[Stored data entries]
*** Begin section ***

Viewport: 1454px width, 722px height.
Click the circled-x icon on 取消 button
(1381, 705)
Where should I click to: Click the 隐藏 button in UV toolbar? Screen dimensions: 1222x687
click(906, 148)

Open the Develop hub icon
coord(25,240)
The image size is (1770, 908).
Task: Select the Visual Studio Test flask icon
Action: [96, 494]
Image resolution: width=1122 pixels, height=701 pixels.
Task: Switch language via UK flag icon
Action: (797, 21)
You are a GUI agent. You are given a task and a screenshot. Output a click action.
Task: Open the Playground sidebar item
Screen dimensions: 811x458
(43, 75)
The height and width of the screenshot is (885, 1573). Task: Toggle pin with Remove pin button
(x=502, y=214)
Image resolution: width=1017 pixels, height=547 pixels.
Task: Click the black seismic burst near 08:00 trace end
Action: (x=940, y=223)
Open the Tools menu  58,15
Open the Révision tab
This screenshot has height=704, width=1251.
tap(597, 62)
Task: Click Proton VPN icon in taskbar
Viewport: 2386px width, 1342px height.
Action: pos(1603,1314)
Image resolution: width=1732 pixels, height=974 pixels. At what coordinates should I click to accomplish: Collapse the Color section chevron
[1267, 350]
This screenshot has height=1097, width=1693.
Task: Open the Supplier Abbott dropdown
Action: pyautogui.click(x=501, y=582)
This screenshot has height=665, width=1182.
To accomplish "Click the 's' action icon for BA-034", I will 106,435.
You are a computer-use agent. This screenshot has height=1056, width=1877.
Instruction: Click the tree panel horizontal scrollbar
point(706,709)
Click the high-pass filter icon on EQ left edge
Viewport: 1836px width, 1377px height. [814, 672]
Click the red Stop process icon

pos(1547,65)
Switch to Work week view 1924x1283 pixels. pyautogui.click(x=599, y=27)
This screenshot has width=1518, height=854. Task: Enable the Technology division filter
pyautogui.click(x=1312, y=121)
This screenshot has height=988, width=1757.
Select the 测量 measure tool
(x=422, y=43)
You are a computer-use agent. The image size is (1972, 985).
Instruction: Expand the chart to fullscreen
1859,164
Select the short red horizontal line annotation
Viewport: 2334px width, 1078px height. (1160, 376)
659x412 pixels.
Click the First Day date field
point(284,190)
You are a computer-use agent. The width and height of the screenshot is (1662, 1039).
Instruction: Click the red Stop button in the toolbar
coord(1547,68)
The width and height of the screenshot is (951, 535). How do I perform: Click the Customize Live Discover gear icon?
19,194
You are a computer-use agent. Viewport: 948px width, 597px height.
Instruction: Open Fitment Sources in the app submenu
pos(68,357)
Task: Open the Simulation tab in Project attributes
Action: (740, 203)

*** End section ***

**TASK REQUIREMENTS:**
Nothing in the records may be left out; transcribe all of them exactly.

**RESULT OF THIS TASK:**
Viewport: 1454px width, 722px height.
Click the circled-x icon on 取消 button
(1381, 705)
Where should I click to: Click the 隐藏 button in UV toolbar? Screen dimensions: 1222x687
click(906, 148)

Open the Develop hub icon
coord(25,240)
The image size is (1770, 908).
Task: Select the Visual Studio Test flask icon
Action: [96, 494]
Image resolution: width=1122 pixels, height=701 pixels.
Task: Switch language via UK flag icon
Action: (797, 21)
You are a GUI agent. You are given a task and a screenshot. Output a click action.
Task: Open the Playground sidebar item
Screen dimensions: 811x458
(43, 75)
The height and width of the screenshot is (885, 1573). Task: Toggle pin with Remove pin button
(x=502, y=214)
Image resolution: width=1017 pixels, height=547 pixels.
Task: Click the black seismic burst near 08:00 trace end
Action: (x=940, y=223)
Open the Tools menu  58,15
Open the Révision tab
This screenshot has height=704, width=1251.
tap(597, 62)
Task: Click Proton VPN icon in taskbar
Viewport: 2386px width, 1342px height.
Action: pos(1603,1314)
Image resolution: width=1732 pixels, height=974 pixels. At what coordinates should I click to accomplish: Collapse the Color section chevron
[1267, 350]
This screenshot has height=1097, width=1693.
Task: Open the Supplier Abbott dropdown
Action: pyautogui.click(x=501, y=582)
This screenshot has height=665, width=1182.
To accomplish "Click the 's' action icon for BA-034", I will 106,435.
You are a computer-use agent. This screenshot has height=1056, width=1877.
Instruction: Click the tree panel horizontal scrollbar
point(706,709)
Click the high-pass filter icon on EQ left edge
Viewport: 1836px width, 1377px height. [814, 672]
Click the red Stop process icon

pos(1547,65)
Switch to Work week view 1924x1283 pixels. pyautogui.click(x=599, y=27)
This screenshot has width=1518, height=854. Task: Enable the Technology division filter
pyautogui.click(x=1312, y=121)
This screenshot has height=988, width=1757.
Select the 测量 measure tool
(x=422, y=43)
You are a computer-use agent. The image size is (1972, 985).
Instruction: Expand the chart to fullscreen
1859,164
Select the short red horizontal line annotation
Viewport: 2334px width, 1078px height. (1160, 376)
659x412 pixels.
Click the First Day date field
point(284,190)
You are a computer-use agent. The width and height of the screenshot is (1662, 1039).
Instruction: Click the red Stop button in the toolbar
coord(1547,68)
The width and height of the screenshot is (951, 535). How do I perform: Click the Customize Live Discover gear icon?
19,194
You are a computer-use agent. Viewport: 948px width, 597px height.
Instruction: Open Fitment Sources in the app submenu
pos(68,357)
Task: Open the Simulation tab in Project attributes
Action: (740, 203)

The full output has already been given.